One of the bizarrely dressed bunch playing here is Margit Carstensen, who plays Magarethe, the keenest of the female followers of the shepherd prophet Boehm. Margit Carstensen questions the prophet on the Mother of God and demands that he give up shepherding; she offers him her house and her possessions, and her body is very likely included. It is after all one of the great mysteries of religious life, and has been since time began, how cult leaders and Messianic pretenders attract so many willing female followers.

It’s testament to Fassbinder’s brilliant disregard for so many conventions that he is happy to shoot his quasi-medieval scenes in a field of billowing grass while a truck drives past in the far distance. He is the only director in the world who would not have yelled ‘cut!’ when it came into shot. The simple reason why is that Fassbinder believed in his dramatic content, and although the camera shots are always well composed, continuity and historical details mean nothing to him.
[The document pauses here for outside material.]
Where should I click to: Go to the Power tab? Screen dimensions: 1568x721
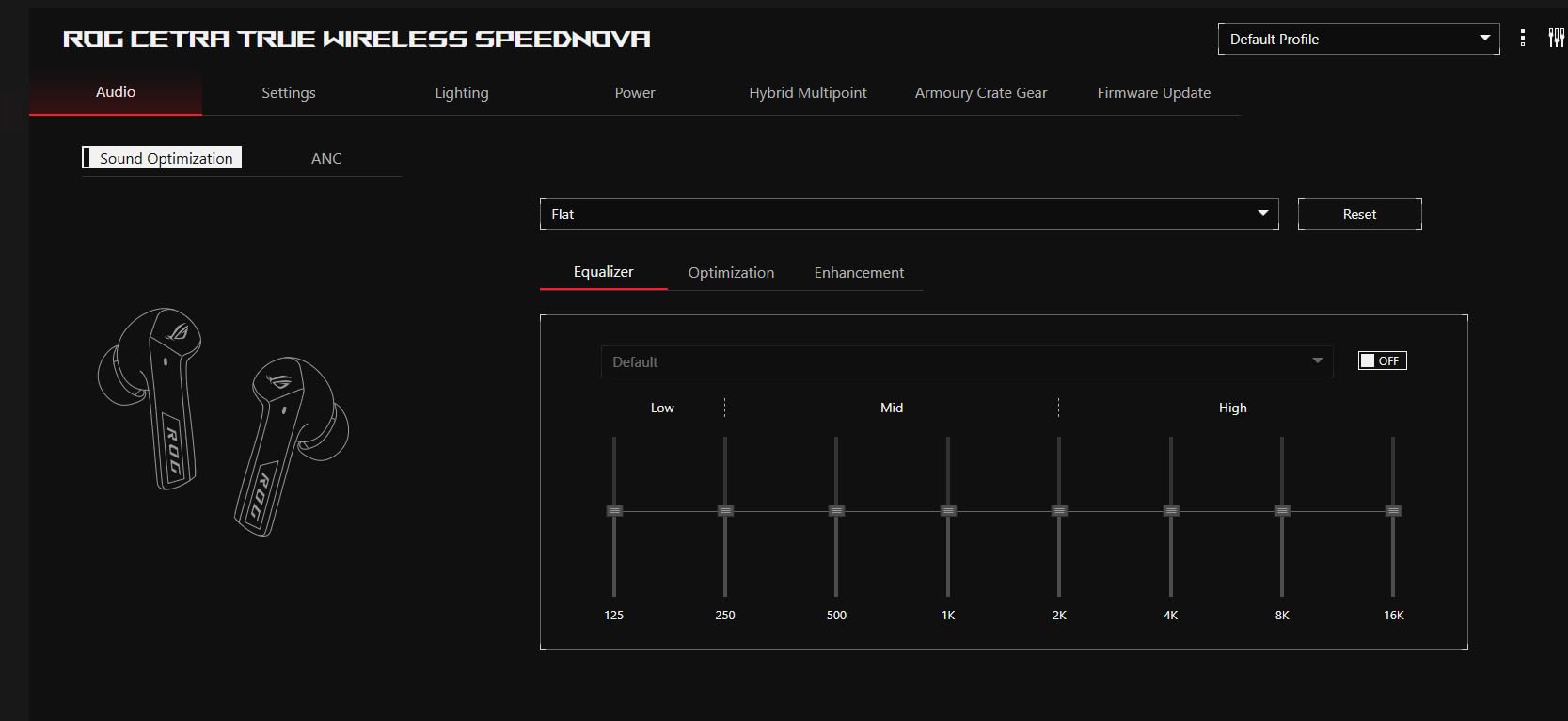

It’s amazing that people have criticised, for example, BERLIN ALEXANDERPLATZ, because the table cloths and ashtrays are not period – just the sort of shit the genius Fassbinder could do without.

Carstensen’s character very clearly lusts after the visionary shepherd, but is also interested in social advancement too. ‘Will the Virgin appear to you here?’ she asks Boehm when she invites him in to her house. ‘No,’ he says,’ she only appears outdoors, she doesn’t like enclosed spaces.’

And Carstensen, serene, beautiful, dignified and a versatile and composed actress, also does plenty crazy stuff, such as the great God loves me! Fire in my Womb! monologue in which she is Lady Macbeth, Hamlet and Clytemnestra all in one.